Date Presented 04/02/2022

Nerve entrapment syndromes are among the most common types of clinical neuropathy. Frequent misdiagnosis of these conditions has been identified in the literature. This study explored emerging methods used in the assessment of upper extremity nerve entrapments. A systematic protocol was developed on the basis of these advanced techniques. The protocol was implemented by upper extremity specialists, and a descriptive survey was conducted to gain insight into the benefits of the protocol.

Primary Author and Speaker: Sunni Alford

Additional Authors and Speakers: Katie Lause, Olivia Eckert, Emma Gettes, Alexis Mijares, Paige Renner

Billions of dollars are spent each year managing nerve entrapment syndromes. The symptoms produced by these diagnoses have significant effects on occupational performance and overall well-being. Unfortunately, several incidences of the failure to accurately identify the site of entrapment have been reported in the literature. This can lead to increased healthcare costs, time off work, wasted resources, unnecessary risks to the client, and failure to relieve the symptoms. Dr. Elisabet Hagart and Dr. Susan Mackinnon have suggested the utilization of systematic assessment protocols to improve the accuracy in locating the site of nerve entrapment. The purpose of this study was to explore emerging methods used in the assessment of upper extremity nerve entrapment and to develop a systematic protocol based on these findings.

DESIGN: A descriptive survey of certified hand therapists was conducted to gain insight regarding the value of the assessment recommendation. Questions included the time it takes to perform, value in identifying neuropathy, and recommendations for future modification.

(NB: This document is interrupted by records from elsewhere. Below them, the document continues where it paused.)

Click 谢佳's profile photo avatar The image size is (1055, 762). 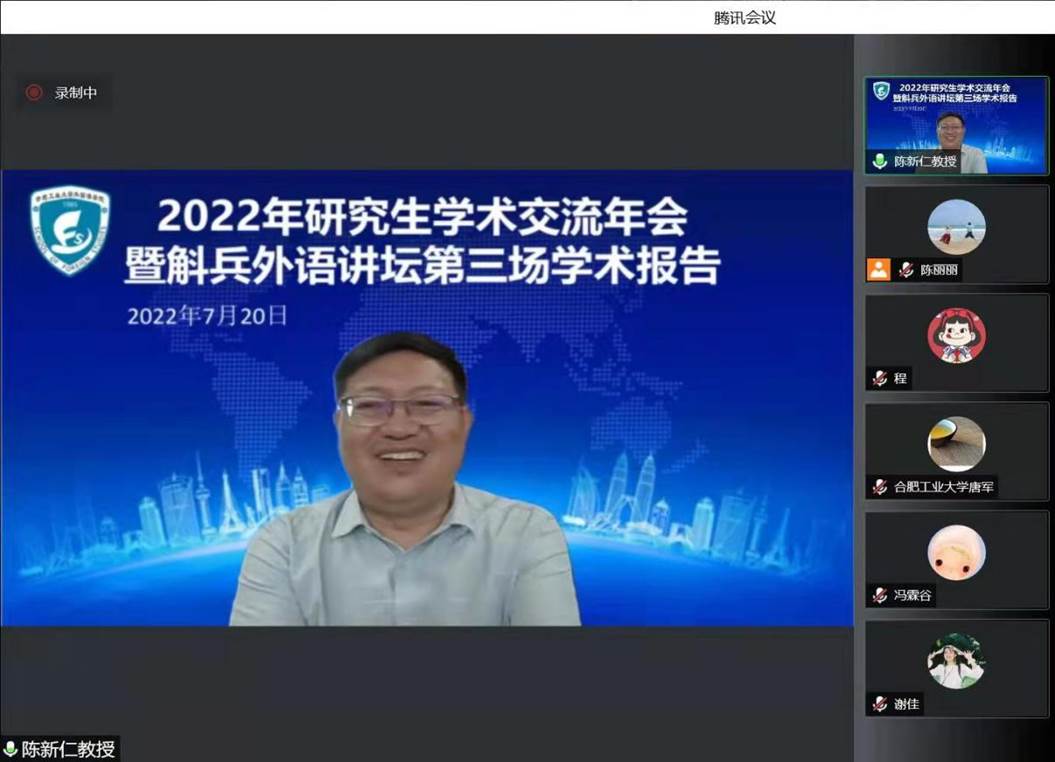coord(956,661)
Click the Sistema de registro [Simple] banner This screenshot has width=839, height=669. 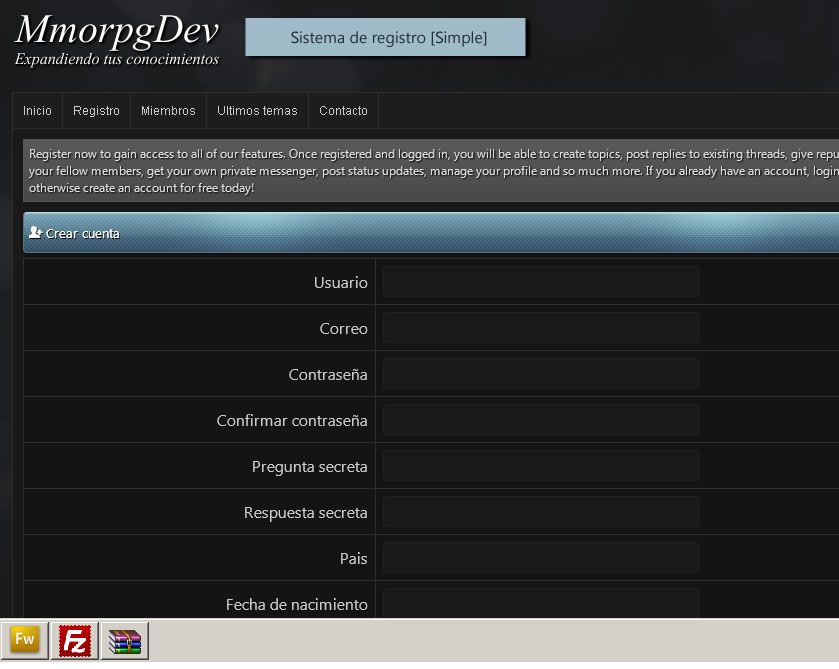click(x=386, y=38)
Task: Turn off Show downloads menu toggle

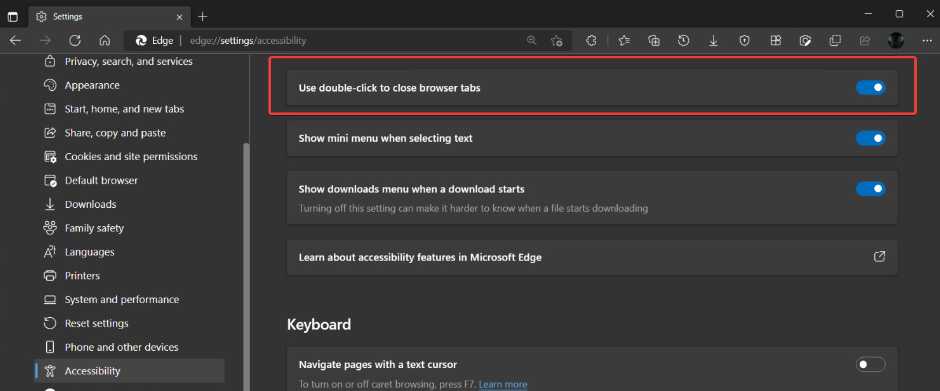Action: click(x=870, y=189)
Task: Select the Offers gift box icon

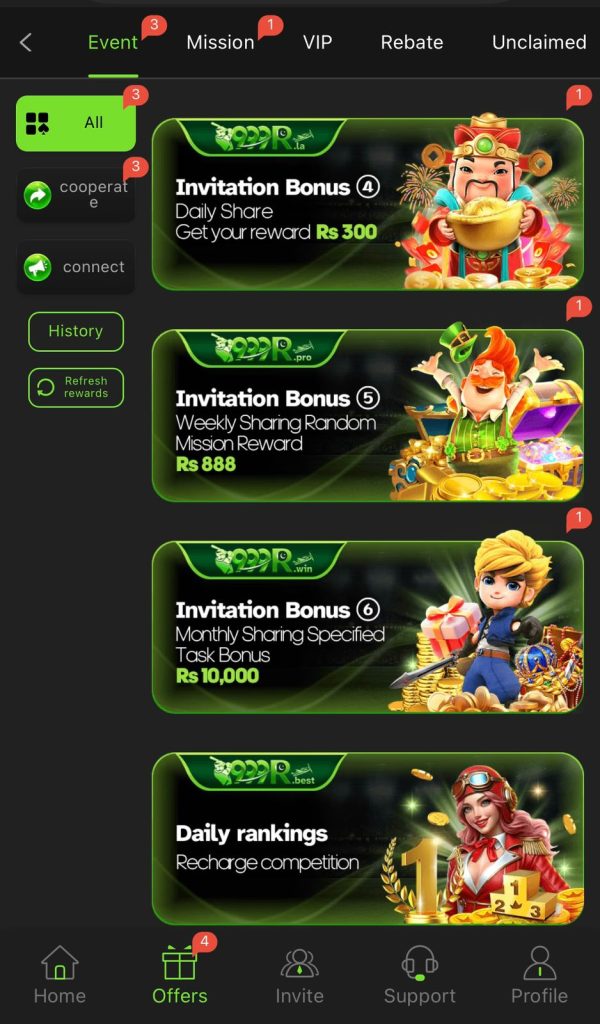Action: 180,964
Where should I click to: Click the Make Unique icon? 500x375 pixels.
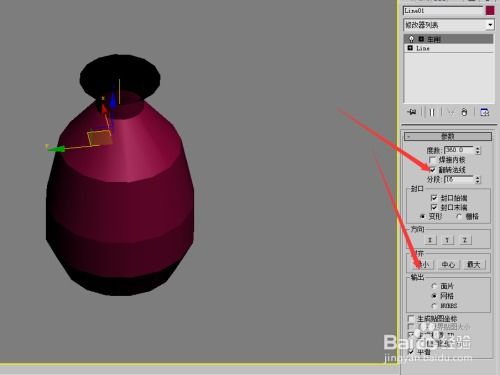coord(450,112)
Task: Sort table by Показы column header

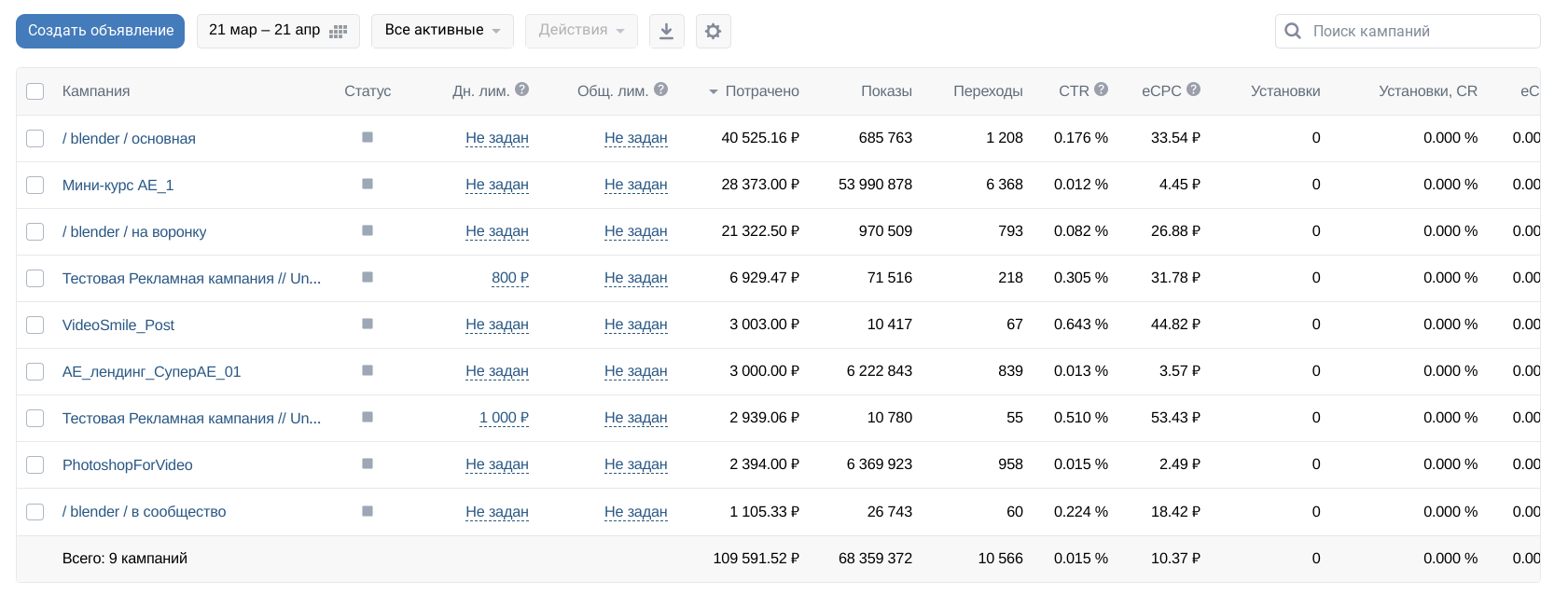Action: click(885, 91)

METHOD: Therapists were recruited from hand therapy clinics in the Kansas City area. All participants were currently licensed & practicing occupational, physical, and/or certified hand therapists who worked with individuals diagnosed with nerve entrapment syndromes. Training materials and forms were created based on Dr. Elizabet Hagert’s Clinical Triad protocol and Dr. Susan Mackinnon’s Scratch Collapse Test. An informative training session was conducted via Zoom and the therapists were provided with the written forms and illustrations on how to conduct the assessments. An online survey was conducted 2 months following training regarding the ease and efficacy of the assessment protocol. The data from the survey was analyzed using SPSS 27 to perform frequency analyses and descriptive statistics.

RESULTS: Thirty therapists took part in the survey. Some of the participants were not familiar with how to perform the assessments prior to the study. The forms and training videos were found to be helpful for guiding the assessment process. Overall, the protocol was found to be beneficial when used in conjunction with assessments traditionally used in the clinical setting and was determined to be helpful in identifying multiple and/or more proximal entrapment sites that might get overlooked.

CONCLUSION: The development of a systematic assessment protocol can help provide more accurate information regarding the site of nerve entrapment. This can lead to less misidentification and more proper use of occupational therapy interventions. This study serves as a springboard for future studies assessing the accuracy of identifying the precise entrapment site compared to electromyography and sonography. This assessment battery can be used by an interprofessional audience including physicians, occupational and physical therapists whom routinely assess these conditions.